The IDF earlier called on residents to use the time provided by the truce to “stock up on needs and arrange affairs” instead of traveling to the north. The only movement allowed in the north would be for residents evacuating southward, the IDF said.

It is unclear how many of the 1.1 million people populating Gaza’s north before the evacuation remain there. United States Special Envoy David Satterfield earlier this month said between 350,000 and 400,000 were still in the north.

More than 1.7 million of the territory’s population of 2 million are internally displaced, according to the United Nations Relief and Works Agency for Palestinian Refugees (UNRWA).

Aid trickles in

As the brief truce holds, aid is being brought into the territory while it still can be.

The Palestinian Red Crescent said Friday that its teams had received two ambulances and 85 trucks from its Egyptian counterpart.

Israel’s Coordinator of Government Activities in the Territories (COGAT) said in a statement that four fuel tankers and four tankers carrying cooking gas provided by the Israeli government had also crossed into Gaza through Rafah on Friday morning.

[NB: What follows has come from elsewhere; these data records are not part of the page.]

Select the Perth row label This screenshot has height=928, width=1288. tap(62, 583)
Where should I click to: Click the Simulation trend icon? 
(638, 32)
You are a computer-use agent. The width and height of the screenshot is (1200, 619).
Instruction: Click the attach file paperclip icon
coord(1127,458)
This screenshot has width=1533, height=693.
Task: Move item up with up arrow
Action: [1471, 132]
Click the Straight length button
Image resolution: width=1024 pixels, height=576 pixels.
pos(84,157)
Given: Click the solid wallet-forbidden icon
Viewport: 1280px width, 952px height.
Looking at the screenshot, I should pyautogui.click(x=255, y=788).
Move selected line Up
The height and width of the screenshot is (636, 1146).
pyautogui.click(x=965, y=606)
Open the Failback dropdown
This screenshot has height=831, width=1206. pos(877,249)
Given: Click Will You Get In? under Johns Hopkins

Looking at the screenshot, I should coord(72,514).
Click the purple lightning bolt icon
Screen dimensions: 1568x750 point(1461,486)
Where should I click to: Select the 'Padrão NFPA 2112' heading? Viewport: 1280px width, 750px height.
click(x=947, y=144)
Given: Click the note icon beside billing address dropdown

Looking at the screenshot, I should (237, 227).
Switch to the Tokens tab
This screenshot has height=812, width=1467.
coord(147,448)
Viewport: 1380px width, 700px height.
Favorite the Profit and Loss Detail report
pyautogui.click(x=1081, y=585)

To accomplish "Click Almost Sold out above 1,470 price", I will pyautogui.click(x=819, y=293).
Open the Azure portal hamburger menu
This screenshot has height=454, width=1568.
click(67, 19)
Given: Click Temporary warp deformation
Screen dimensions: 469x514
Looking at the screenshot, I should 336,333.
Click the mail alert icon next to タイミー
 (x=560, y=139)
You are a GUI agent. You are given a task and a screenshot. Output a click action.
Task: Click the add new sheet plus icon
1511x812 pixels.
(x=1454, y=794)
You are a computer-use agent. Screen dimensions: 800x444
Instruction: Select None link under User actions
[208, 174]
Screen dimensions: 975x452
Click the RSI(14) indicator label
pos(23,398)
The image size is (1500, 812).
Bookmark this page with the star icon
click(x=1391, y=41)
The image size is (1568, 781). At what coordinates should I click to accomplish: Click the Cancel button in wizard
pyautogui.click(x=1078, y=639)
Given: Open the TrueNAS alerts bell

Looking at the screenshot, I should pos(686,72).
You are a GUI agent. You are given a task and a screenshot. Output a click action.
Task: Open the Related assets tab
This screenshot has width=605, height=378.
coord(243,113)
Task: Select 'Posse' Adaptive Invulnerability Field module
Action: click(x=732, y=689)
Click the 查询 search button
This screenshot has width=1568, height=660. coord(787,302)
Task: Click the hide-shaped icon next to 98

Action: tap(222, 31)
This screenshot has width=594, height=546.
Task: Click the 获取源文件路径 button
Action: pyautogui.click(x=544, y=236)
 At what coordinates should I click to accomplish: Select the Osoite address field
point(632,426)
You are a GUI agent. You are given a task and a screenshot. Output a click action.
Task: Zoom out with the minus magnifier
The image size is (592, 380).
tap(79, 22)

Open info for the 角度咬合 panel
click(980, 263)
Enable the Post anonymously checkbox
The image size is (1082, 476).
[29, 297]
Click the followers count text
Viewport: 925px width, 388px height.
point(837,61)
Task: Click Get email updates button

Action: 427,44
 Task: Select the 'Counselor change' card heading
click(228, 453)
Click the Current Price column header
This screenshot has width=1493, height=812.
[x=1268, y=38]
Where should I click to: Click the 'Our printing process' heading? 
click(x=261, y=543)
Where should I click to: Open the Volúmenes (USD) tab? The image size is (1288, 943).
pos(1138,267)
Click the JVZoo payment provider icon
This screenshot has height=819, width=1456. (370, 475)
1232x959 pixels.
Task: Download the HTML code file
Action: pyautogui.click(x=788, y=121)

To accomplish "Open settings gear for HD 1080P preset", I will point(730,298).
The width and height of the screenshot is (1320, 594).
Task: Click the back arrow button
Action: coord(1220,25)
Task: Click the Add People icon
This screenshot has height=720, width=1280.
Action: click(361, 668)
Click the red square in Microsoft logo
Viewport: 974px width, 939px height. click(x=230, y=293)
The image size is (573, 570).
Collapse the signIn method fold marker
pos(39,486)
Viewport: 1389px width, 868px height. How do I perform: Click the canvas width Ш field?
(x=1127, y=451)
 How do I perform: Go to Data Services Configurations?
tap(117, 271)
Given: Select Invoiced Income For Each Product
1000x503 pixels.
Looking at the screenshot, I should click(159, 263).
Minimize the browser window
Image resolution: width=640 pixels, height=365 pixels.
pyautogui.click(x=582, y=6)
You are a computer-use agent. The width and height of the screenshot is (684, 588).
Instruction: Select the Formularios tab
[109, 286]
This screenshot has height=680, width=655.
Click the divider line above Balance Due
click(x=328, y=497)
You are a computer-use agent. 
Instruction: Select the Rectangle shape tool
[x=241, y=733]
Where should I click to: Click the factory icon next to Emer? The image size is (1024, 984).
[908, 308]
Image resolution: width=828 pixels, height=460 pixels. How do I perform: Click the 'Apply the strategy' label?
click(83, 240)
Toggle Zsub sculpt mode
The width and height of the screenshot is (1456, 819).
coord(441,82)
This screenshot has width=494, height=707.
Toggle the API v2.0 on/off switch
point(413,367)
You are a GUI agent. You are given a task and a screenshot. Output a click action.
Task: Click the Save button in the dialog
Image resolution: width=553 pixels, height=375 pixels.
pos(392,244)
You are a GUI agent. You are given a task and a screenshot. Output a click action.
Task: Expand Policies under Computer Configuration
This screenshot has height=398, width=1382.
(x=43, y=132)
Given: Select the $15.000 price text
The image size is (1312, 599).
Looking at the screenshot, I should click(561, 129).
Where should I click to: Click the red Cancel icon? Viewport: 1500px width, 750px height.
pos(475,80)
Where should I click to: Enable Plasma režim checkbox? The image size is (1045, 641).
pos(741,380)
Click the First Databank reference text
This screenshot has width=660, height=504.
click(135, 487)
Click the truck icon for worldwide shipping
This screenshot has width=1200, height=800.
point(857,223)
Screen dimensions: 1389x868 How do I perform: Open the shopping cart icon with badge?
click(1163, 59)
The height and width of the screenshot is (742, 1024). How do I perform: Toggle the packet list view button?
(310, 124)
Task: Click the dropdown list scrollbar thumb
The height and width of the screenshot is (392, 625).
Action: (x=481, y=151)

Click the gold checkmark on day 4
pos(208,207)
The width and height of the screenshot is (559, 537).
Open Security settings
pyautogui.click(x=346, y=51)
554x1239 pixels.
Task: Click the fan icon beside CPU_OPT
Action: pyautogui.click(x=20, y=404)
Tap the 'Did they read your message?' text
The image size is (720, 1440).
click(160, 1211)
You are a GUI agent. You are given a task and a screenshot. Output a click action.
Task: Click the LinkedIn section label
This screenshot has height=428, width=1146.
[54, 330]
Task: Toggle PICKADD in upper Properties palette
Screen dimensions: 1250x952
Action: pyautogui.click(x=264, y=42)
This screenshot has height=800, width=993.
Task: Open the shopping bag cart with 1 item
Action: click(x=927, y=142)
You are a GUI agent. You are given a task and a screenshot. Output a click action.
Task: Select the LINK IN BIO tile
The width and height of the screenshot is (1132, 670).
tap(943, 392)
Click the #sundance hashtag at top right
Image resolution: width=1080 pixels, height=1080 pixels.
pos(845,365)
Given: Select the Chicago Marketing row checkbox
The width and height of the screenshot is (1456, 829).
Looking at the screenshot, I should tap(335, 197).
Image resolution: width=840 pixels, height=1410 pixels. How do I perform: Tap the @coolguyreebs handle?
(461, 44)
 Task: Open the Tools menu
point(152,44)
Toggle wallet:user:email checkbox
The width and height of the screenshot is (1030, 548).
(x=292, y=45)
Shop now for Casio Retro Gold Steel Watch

Homes, shelters and hospitals have been left without electricity in recent days and weeks, as the territory ran out of fuel needed to power generators.

The arriving aid is being distributed by UNRWA.

Palestinians on Friday called for a safe corridor that would allow them to cross north, gather their belongings, bury their dead and then return south.

“If they could just establish a crossing corridor for us, to go to our homes and come back,” said Agha.

More than 14,000 Palestinians have been killed in Gaza since the war began, according to the Hamas-controlled health ministry there.

“Our people are gone. There is no one left,” Moharram said.